%%

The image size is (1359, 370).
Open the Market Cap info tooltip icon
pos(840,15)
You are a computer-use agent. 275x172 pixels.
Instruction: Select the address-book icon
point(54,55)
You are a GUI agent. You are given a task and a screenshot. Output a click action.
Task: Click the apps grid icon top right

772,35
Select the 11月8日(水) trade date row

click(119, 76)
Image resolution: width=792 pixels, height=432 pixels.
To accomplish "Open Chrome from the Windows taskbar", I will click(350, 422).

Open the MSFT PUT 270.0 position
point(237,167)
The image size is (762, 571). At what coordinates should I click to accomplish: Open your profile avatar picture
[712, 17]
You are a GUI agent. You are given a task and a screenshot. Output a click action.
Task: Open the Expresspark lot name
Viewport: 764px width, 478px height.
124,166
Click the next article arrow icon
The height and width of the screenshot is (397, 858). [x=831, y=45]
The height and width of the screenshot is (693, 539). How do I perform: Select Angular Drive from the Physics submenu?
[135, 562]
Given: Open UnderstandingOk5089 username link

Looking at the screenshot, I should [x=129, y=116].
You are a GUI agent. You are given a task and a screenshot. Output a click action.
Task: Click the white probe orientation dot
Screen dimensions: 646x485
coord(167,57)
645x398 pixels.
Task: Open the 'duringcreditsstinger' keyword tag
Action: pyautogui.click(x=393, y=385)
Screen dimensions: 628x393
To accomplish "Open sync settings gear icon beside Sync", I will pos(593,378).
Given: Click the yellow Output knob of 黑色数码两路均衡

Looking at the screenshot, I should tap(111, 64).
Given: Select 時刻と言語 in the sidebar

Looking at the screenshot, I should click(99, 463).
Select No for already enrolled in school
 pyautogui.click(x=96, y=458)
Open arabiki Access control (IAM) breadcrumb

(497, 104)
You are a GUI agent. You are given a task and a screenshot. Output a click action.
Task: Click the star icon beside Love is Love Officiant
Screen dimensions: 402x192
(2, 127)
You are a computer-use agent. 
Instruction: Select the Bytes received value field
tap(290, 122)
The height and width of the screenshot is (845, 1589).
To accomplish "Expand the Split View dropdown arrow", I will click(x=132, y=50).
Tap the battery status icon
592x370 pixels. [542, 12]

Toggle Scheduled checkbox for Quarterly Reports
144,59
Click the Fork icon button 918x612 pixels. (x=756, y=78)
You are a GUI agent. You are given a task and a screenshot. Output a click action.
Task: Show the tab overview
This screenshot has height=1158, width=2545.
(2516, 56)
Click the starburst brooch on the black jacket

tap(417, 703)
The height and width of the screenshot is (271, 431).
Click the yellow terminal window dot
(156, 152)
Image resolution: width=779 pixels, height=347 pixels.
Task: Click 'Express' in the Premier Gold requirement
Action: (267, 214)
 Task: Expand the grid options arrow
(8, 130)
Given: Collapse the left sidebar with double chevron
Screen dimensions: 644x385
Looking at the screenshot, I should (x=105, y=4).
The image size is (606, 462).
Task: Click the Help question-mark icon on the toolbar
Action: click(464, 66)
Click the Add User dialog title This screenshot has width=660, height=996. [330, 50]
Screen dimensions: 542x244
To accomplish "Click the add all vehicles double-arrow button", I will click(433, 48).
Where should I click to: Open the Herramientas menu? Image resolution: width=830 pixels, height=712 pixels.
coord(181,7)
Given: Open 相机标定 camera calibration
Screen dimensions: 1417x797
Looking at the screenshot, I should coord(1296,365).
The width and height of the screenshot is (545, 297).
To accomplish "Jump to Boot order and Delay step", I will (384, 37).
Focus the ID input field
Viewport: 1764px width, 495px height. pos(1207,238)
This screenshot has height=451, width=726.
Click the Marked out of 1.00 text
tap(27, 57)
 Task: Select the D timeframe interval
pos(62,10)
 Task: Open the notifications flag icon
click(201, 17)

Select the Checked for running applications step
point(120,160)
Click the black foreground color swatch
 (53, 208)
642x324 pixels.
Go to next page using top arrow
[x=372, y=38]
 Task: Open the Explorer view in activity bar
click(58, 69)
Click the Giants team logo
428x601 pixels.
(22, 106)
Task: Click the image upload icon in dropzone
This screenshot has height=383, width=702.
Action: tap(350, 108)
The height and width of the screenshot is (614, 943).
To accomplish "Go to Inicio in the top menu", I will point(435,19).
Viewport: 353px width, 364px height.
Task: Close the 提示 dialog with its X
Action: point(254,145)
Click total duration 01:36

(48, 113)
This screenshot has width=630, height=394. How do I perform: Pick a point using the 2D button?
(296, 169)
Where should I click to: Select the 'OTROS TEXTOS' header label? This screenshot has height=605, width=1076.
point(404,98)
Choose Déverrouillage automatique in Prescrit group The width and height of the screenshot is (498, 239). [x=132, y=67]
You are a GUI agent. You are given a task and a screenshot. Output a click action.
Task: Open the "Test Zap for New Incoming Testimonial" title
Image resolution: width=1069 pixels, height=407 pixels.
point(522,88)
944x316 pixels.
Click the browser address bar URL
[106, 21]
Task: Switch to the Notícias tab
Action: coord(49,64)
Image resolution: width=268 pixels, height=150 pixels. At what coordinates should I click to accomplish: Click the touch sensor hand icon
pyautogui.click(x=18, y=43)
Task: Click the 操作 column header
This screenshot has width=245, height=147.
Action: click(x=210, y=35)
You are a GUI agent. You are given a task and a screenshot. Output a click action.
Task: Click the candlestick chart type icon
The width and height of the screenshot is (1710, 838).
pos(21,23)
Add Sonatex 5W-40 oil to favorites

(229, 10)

%%

= What is being asked =
Convert the material above into a JSON list of strings with one string per line, leaving out blank lines.

= Exercise solution =
[
  "The image size is (1359, 370).",
  "Open the Market Cap info tooltip icon",
  "pos(840,15)",
  "You are a computer-use agent. 275x172 pixels.",
  "Instruction: Select the address-book icon",
  "point(54,55)",
  "You are a GUI agent. You are given a task and a screenshot. Output a click action.",
  "Task: Click the apps grid icon top right",
  "772,35",
  "Select the 11月8日(水) trade date row",
  "click(119, 76)",
  "Image resolution: width=792 pixels, height=432 pixels.",
  "To accomplish \"Open Chrome from the Windows taskbar\", I will click(350, 422).",
  "Open the MSFT PUT 270.0 position",
  "point(237,167)",
  "The image size is (762, 571). At what coordinates should I click to accomplish: Open your profile avatar picture",
  "[712, 17]",
  "You are a GUI agent. You are given a task and a screenshot. Output a click action.",
  "Task: Open the Expresspark lot name",
  "Viewport: 764px width, 478px height.",
  "124,166",
  "Click the next article arrow icon",
  "The height and width of the screenshot is (397, 858). [x=831, y=45]",
  "The height and width of the screenshot is (693, 539). How do I perform: Select Angular Drive from the Physics submenu?",
  "[135, 562]",
  "Given: Open UnderstandingOk5089 username link",
  "Looking at the screenshot, I should [x=129, y=116].",
  "You are a GUI agent. You are given a task and a screenshot. Output a click action.",
  "Task: Click the white probe orientation dot",
  "Screen dimensions: 646x485",
  "coord(167,57)",
  "645x398 pixels.",
  "Task: Open the 'duringcreditsstinger' keyword tag",
  "Action: pyautogui.click(x=393, y=385)",
  "Screen dimensions: 628x393",
  "To accomplish \"Open sync settings gear icon beside Sync\", I will pos(593,378).",
  "Given: Click the yellow Output knob of 黑色数码两路均衡",
  "Looking at the screenshot, I should tap(111, 64).",
  "Given: Select 時刻と言語 in the sidebar",
  "Looking at the screenshot, I should click(99, 463).",
  "Select No for already enrolled in school",
  " pyautogui.click(x=96, y=458)",
  "Open arabiki Access control (IAM) breadcrumb",
  "(497, 104)",
  "You are a GUI agent. You are given a task and a screenshot. Output a click action.",
  "Task: Click the star icon beside Love is Love Officiant",
  "Screen dimensions: 402x192",
  "(2, 127)",
  "You are a computer-use agent. ",
  "Instruction: Select the Bytes received value field",
  "tap(290, 122)",
  "The height and width of the screenshot is (845, 1589).",
  "To accomplish \"Expand the Split View dropdown arrow\", I will click(x=132, y=50).",
  "Tap the battery status icon",
  "592x370 pixels. [542, 12]",
  "Toggle Scheduled checkbox for Quarterly Reports",
  "144,59",
  "Click the Fork icon button 918x612 pixels. (x=756, y=78)",
  "You are a GUI agent. You are given a task and a screenshot. Output a click action.",
  "Task: Show the tab overview",
  "This screenshot has height=1158, width=2545.",
  "(2516, 56)",
  "Click the starburst brooch on the black jacket",
  "tap(417, 703)",
  "The height and width of the screenshot is (271, 431).",
  "Click the yellow terminal window dot",
  "(156, 152)",
  "Image resolution: width=779 pixels, height=347 pixels.",
  "Task: Click 'Express' in the Premier Gold requirement",
  "Action: (267, 214)",
  " Task: Expand the grid options arrow",
  "(8, 130)",
  "Given: Collapse the left sidebar with double chevron",
  "Screen dimensions: 644x385",
  "Looking at the screenshot, I should (x=105, y=4).",
  "The image size is (606, 462).",
  "Task: Click the Help question-mark icon on the toolbar",
  "Action: click(464, 66)",
  "Click the Add User dialog title This screenshot has width=660, height=996. [330, 50]",
  "Screen dimensions: 542x244",
  "To accomplish \"Click the add all vehicles double-arrow button\", I will click(433, 48).",
  "Where should I click to: Open the Herramientas menu? Image resolution: width=830 pixels, height=712 pixels.",
  "coord(181,7)",
  "Given: Open 相机标定 camera calibration",
  "Screen dimensions: 1417x797",
  "Looking at the screenshot, I should coord(1296,365).",
  "The width and height of the screenshot is (545, 297).",
  "To accomplish \"Jump to Boot order and Delay step\", I will (384, 37).",
  "Focus the ID input field",
  "Viewport: 1764px width, 495px height. pos(1207,238)",
  "This screenshot has height=451, width=726.",
  "Click the Marked out of 1.00 text",
  "tap(27, 57)",
  " Task: Select the D timeframe interval",
  "pos(62,10)",
  " Task: Open the notifications flag icon",
  "click(201, 17)",
  "Select the Checked for running applications step",
  "point(120,160)",
  "Click the black foreground color swatch",
  " (53, 208)",
  "642x324 pixels.",
  "Go to next page using top arrow",
  "[x=372, y=38]",
  " Task: Open the Explorer view in activity bar",
  "click(58, 69)",
  "Click the Giants team logo",
  "428x601 pixels.",
  "(22, 106)",
  "Task: Click the image upload icon in dropzone",
  "This screenshot has height=383, width=702.",
  "Action: tap(350, 108)",
  "The height and width of the screenshot is (614, 943).",
  "To accomplish \"Go to Inicio in the top menu\", I will point(435,19).",
  "Viewport: 353px width, 364px height.",
  "Task: Close the 提示 dialog with its X",
  "Action: point(254,145)",
  "Click total duration 01:36",
  "(48, 113)",
  "This screenshot has width=630, height=394. How do I perform: Pick a point using the 2D button?",
  "(296, 169)",
  "Where should I click to: Select the 'OTROS TEXTOS' header label? This screenshot has height=605, width=1076.",
  "point(404,98)",
  "Choose Déverrouillage automatique in Prescrit group The width and height of the screenshot is (498, 239). [x=132, y=67]",
  "You are a GUI agent. You are given a task and a screenshot. Output a click action.",
  "Task: Open the \"Test Zap for New Incoming Testimonial\" title",
  "Image resolution: width=1069 pixels, height=407 pixels.",
  "point(522,88)",
  "944x316 pixels.",
  "Click the browser address bar URL",
  "[106, 21]",
  "Task: Switch to the Notícias tab",
  "Action: coord(49,64)",
  "Image resolution: width=268 pixels, height=150 pixels. At what coordinates should I click to accomplish: Click the touch sensor hand icon",
  "pyautogui.click(x=18, y=43)",
  "Task: Click the 操作 column header",
  "This screenshot has width=245, height=147.",
  "Action: click(x=210, y=35)",
  "You are a GUI agent. You are given a task and a screenshot. Output a click action.",
  "Task: Click the candlestick chart type icon",
  "The width and height of the screenshot is (1710, 838).",
  "pos(21,23)",
  "Add Sonatex 5W-40 oil to favorites",
  "(229, 10)"
]